Anecdotes appear on the aphextwin.warp.net webstore

Aphex Twin recently debuted his own online shop, where he’s making available not only high-fidelity audio of past releases, but also candid insights into those recordings. The site is at aphextwin.warp.net. It’s been slowly accumulating his Warp releases, and even music from his own label, Rephlex. The store includes not only recordings released by Richard D. James under the name Aphex Twin, but also under such monikers as GAK, afx, Polygon Window, and the Tuss. And the releases aren’t merely archival. Included is an expanded version of the recent collection of experiments with the Korg Minilogue synth, on whose development James consulted.

In addition to the tracks themselves, streamable online and available for purchased download, there are occasional bits of information. Some of them are simply humorous (a demo for a Japanese extra on 1999’s Windowlicker is tagged “You should not drink and take Antibiotics”), and others more informative, or at least semi-informative (an extra track on 2014’s Syro is tagged “Missing track from Syro, didn’t make it for technical and personal reasons. Drums were made on FOUR customised mid-racked Pearl syncussions, thanks to Colin Fraser and Tony Allgood”).

The site has a mix of certitude and silliness that feels like Richard D. James’ hallmark. For individual tracks you don’t click on a “purchase” or “buy” link, for example; instead you click on a link that reads “Cherish.” On each page, there’s a different joke term for whether you buy the “lossless” or more standard 320 mbps version of an album (these include “No guilty conscience,” “Possess,” “Nab,” “Casket,” and “Part with money,” among others).

The audience for this information is often musicians more than just Aphex Twin listeners. A video was added for the Drukqs track “Vordhosbn,” showing its underlying software in action (the goings-on are detailed by David Abravanelat at cdm.link).

The site didn’t launch fully formed. There was initially a mention that Rephlex releases would show up, and eventually some began to. And it doesn’t appear simply to be a matter of accrual. Things are changing as well. When the site first launched there were little colorful tags next to the new tracks that were being added to various albums. Those extra tracks remain, but the icon callouts are gone.

And, fortunately, among the albums benefitting from liner notes is Selected Ambient Works Volume II, his landmark ambient album, about which I wrote a book in the 33 1/3 series, published in 2014. So far four of the tracks on the record have got little bits of additional info. The full 25 tracks are available for download, rather than the 23 or 24 that plagued discographies for years, but the discography confusion has also been added to, thanks to the appearance of a new, 26th track, an 11-minute-long piece titled “th1 [evnslower].”

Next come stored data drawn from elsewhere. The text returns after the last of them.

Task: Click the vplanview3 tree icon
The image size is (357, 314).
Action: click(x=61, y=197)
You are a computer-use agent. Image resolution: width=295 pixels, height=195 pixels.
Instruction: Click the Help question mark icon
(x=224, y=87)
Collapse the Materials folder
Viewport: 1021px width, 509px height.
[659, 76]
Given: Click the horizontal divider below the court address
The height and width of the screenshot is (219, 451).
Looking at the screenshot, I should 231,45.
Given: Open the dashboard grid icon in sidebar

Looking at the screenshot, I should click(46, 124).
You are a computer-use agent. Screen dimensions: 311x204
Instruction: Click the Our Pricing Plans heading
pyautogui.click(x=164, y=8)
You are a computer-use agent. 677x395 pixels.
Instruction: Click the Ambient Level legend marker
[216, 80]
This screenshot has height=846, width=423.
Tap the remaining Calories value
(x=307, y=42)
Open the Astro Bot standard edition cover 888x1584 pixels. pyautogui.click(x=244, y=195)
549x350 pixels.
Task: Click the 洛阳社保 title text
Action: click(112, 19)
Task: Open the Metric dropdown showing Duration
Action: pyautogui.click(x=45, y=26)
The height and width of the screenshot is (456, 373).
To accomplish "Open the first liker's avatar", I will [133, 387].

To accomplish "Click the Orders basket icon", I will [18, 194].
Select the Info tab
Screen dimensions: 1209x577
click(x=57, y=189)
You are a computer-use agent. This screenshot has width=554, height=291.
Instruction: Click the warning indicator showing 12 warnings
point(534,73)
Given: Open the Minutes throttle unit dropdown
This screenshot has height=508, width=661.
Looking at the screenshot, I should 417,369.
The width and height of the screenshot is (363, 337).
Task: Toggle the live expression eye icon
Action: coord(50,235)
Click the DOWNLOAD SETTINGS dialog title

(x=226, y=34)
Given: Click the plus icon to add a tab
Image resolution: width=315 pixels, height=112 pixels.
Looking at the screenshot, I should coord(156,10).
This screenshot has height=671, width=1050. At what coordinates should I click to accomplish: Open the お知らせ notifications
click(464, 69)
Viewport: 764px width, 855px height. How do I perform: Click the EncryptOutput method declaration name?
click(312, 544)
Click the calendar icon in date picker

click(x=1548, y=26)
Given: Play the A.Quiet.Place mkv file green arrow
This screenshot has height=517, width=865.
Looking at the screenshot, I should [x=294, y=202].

Here are the Selected Ambient Works Volume II liner notes that have appeared thus far, and I’ll be keeping an eye out for additions as time passes:

Track 13: “Blue Calx”

Recorded in Linmiri [Lannerlog bedroom studio], probably the last track I ever recorded in that house, quite fitting really, end of that era. I made it when coming back to visit my parents in Cornwall after moving away to go to college to do a degree in microelectronic engineering, which I thankfully never finished, was so boring, always preferred teaching myself, so much more satisfying, letting your mind wander where it needs to go. I heard Derrick May pressed this up onto vinyl so he could DJ it, I wonder if that was true?

Track 19 (“side 5, track 2, omitted from CD’s”) — otherwise known as “Stone in Focus”:

This track has now thankfully been found and uploaded here, I was very worried it had been lost, very relieved*** It was not included on the original CD’s as there wasn’t enough room. I usually always give priority to the vinyl versions of all my releases as I never ever really liked CD’s much, think I would have liked CD’s a little bit more if you could put 90 mins on them, who decided they were to be 74 mins anyway? Thinking about this now I’d love to try and get Warp to do high quality chrome cassette versions of all my Warp musics, maybe even metal ones if possible. If I wait a year or so for this I could include all the extras on the cassettes as there would be plenty of room, would have to sign the tracks over to Warp first for a physical release, something I don’t have to do for this website but that shouldn’t be too difficult.

Track 22 — otherwise known as “Spots”

Someone I used to know, you know who you are, worked as a cleaner in a police station and kindly pinched me a police interview tape. It was with a woman who murdered her husband, it’s the background audio in this track.

Track 23 — otherwise known as “Tassels”

featuring an EMS synthi ‘a’, mk1, Studiomaster star mixer, recorded 184 Southgate road, 1st floor, London. Bought the synthi when I was about 19 from Robin wood at ems, Ladock, Cornwall. Saved all my money for it for a long time, one of the first synths I ever bought and I know that machine inside and out, magical piece of equipment, always felt like it was made specially for me.

Visit the Aphex Twin site at aphextwin.warp.net.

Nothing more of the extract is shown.